Mal: Along the way he eventually hears from the vending machine customer service department he has been writing to in the form of a phone call from Karen (Naomi Watts). Davis eventually tracks Karen down and soon after meets her probably-gay son Chris (Judah Lewis) who uses the f-bomb far too much and gets suspended from school for mixing science experiments with the politics of war in Afghanistan.
Frank: He is definitely gay.
Mal: It was about this point in time that I started to think that Demolition was just a little bit Donnie Darko all grown up. Did Karen and Chris really exist or were they just imaginary friends in Davis’ mind?
Frank: No, that’s a stupid proposition, but at least I now know how I got mixed up in this. Of course Karen and Chris are real. You probably think I am imaginary!
Mal: Unfortunately, father-in-law Phil gives Davis/Grown-up-Donnie some dangerous advice that to repair something (e.g. a human heart): you need to take it all apart, strip it down and then you can put it all back together again. Davis quickly proves interested in and reasonably skilled at taking things apart.
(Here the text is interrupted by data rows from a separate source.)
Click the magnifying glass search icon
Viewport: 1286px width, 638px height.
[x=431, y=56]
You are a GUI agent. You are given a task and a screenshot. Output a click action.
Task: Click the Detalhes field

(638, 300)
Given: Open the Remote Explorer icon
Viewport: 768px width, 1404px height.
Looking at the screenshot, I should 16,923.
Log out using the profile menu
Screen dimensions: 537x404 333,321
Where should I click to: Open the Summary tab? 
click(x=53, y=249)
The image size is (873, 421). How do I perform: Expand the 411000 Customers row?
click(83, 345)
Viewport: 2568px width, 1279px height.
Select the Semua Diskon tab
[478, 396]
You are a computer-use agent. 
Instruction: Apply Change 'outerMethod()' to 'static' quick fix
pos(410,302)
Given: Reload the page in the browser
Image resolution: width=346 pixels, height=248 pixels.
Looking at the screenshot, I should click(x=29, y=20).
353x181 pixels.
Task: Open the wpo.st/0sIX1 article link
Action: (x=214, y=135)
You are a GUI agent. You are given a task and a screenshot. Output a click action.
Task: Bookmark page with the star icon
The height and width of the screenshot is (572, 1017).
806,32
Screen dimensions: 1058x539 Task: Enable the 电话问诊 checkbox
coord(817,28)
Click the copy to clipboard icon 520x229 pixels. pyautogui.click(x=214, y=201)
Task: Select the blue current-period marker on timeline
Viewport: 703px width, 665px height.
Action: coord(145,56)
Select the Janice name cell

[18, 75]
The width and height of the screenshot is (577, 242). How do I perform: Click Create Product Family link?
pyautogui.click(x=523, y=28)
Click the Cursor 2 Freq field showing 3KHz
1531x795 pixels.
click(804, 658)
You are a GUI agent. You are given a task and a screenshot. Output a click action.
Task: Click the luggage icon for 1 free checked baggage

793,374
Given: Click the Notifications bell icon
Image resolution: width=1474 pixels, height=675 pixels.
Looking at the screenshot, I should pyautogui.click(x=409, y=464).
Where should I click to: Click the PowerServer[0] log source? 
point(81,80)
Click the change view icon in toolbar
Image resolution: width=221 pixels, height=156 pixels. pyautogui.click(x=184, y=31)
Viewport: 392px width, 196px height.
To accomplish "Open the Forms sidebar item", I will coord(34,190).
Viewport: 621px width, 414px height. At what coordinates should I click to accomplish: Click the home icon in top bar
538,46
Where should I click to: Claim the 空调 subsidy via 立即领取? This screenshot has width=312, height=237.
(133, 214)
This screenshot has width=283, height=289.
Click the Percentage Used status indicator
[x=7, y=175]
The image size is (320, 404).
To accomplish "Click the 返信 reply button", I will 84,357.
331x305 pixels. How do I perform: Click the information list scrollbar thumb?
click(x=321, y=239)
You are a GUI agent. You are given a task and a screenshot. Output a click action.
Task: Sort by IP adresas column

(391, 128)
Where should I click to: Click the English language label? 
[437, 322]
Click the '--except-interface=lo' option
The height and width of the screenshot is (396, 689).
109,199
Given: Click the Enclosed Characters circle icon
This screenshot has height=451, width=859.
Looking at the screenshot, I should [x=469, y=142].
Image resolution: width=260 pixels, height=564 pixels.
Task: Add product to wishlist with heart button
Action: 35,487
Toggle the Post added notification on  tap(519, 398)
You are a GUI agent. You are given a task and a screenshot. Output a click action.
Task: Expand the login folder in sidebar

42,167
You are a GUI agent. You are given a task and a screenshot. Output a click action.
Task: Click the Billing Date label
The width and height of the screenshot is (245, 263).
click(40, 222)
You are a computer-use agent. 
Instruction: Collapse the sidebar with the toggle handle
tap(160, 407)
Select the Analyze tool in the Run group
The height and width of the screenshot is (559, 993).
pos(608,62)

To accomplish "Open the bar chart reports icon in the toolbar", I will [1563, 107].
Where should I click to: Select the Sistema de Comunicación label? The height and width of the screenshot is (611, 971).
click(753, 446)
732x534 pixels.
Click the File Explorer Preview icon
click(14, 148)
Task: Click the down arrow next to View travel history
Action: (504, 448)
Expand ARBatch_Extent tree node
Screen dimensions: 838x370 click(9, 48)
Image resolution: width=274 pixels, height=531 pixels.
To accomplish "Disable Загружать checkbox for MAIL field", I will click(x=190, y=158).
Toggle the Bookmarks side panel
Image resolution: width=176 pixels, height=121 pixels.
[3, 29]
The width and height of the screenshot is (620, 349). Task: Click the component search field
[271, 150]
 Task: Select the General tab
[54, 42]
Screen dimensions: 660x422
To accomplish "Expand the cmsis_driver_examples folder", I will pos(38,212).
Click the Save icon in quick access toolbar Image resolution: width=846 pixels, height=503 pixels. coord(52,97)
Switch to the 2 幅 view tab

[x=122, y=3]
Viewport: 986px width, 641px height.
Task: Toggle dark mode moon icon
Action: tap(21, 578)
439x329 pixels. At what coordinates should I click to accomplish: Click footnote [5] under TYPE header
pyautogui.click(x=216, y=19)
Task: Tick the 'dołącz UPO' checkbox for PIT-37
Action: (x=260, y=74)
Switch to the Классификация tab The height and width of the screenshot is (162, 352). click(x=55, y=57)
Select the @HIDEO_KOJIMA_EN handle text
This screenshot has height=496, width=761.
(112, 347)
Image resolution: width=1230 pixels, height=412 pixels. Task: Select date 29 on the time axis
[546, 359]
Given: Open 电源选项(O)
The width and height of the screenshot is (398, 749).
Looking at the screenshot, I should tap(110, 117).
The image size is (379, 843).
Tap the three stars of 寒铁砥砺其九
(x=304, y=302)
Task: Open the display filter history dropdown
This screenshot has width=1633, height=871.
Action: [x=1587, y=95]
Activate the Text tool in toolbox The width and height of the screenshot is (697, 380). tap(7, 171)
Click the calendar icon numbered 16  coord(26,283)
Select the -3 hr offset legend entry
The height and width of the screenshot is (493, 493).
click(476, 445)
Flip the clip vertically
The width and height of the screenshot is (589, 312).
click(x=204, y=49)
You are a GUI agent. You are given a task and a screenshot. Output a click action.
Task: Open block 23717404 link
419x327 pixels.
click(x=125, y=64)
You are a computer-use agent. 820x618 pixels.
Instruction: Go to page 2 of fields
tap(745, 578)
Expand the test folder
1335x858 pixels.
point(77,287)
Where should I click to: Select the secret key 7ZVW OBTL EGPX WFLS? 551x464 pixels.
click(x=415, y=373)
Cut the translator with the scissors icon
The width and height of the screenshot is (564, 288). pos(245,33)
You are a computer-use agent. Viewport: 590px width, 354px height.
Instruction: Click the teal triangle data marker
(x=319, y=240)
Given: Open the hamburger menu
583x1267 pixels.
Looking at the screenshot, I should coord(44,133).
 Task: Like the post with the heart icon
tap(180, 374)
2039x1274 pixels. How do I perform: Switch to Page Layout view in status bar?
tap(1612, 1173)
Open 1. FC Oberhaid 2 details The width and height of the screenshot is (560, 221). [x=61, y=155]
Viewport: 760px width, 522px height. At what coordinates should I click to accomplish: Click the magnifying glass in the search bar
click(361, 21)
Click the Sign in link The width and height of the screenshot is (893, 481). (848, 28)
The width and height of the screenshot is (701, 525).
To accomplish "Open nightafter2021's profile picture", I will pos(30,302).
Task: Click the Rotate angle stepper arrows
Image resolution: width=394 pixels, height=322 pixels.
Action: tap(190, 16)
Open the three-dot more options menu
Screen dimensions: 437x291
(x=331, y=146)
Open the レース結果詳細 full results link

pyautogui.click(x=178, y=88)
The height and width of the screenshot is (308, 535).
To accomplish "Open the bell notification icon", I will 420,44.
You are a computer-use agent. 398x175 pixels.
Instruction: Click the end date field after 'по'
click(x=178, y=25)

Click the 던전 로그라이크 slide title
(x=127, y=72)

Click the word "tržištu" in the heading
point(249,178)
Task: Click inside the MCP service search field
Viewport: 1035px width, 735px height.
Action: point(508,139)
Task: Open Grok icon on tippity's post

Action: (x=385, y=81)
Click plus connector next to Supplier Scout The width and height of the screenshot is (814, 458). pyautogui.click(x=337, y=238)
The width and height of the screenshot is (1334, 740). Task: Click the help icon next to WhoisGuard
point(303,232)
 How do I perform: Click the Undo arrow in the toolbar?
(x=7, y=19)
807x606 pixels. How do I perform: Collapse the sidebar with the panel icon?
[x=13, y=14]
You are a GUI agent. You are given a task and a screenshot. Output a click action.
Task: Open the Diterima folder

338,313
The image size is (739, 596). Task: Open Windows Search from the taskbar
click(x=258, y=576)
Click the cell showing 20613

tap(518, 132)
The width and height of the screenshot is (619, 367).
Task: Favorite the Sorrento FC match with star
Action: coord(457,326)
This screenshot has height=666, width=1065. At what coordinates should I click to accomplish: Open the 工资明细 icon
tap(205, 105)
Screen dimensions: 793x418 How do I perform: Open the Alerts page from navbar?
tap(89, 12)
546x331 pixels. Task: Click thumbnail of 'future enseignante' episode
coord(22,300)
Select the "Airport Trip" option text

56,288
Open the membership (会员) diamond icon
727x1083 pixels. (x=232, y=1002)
When it comes to the putting back together again, not so much.
Frank: He really sucks at the putting back together again, but at least he is proud of his work in the firm’s wash-room.
Mal: The random demolitions soon get ridiculously out of hand as Davis and Chris start dealing with their demons and learning about themselves.
Frank: Yeah and I was particularly fond of their shooting practice scene in the forest with a hand-gun and bullet proof vest. Don’t try that one at home!
Mal: Karen and Chris introduce Davis to other elements of life, including the music of Heart (Crazy on You), and his road to recovery begins.
Frank: Karen, Karen, Karen. Marcia, Marcia, Marcia.
Mal: I won’t spoil the ending, but suffice to say that we do get one. This is not common these days and I for one really appreciate not having to make up my own or phone a friend.
Frank: You tiny brain. Have you no imagination at all?
Mal: Demolition is billed as a darkly comic drama, but I don’t think it is that dark and it isn’t all funny. It is very entertaining and refreshing.
Frank: I don’t know, I found that Republican Party convention in Phil’s house a bit dark.
Mal: I liked it a lot. I’m sure it’ll be successful at the box office and Jake will probably win some kind of award for his performance. It is good to see that the US can still make films like this. Go away Frank.
My Bruce McAvaney Specialness Rating*: 4/5 (Most people would think this to be special.)